Description of the task. Extract each line from the entries below that has the string "Given" in it.

Supplied records.
• • • •

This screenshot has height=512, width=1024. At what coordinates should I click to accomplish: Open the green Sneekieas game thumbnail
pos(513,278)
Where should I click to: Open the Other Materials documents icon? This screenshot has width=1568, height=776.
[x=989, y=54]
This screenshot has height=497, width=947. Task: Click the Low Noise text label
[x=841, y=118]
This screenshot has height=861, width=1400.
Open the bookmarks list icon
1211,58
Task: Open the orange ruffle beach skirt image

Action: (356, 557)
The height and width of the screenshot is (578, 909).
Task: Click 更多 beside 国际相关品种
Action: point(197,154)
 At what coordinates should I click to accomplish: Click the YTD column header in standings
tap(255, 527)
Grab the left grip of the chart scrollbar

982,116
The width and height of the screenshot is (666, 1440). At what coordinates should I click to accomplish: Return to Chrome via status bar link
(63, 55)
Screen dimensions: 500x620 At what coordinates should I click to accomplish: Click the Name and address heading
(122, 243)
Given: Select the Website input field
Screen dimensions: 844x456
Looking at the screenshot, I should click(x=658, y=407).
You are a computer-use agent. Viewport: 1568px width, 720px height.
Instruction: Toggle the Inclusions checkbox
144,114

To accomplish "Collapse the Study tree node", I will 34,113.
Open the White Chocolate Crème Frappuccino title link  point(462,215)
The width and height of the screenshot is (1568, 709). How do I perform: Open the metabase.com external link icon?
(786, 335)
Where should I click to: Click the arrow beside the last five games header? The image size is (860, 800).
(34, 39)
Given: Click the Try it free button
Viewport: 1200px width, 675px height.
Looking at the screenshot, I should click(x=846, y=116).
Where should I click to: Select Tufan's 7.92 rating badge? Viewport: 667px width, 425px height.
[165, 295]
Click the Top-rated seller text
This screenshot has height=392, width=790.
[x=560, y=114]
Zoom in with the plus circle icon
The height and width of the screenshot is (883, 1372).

• • • •

Solution below.
Given: Select the Website input field
Given: Click the Try it free button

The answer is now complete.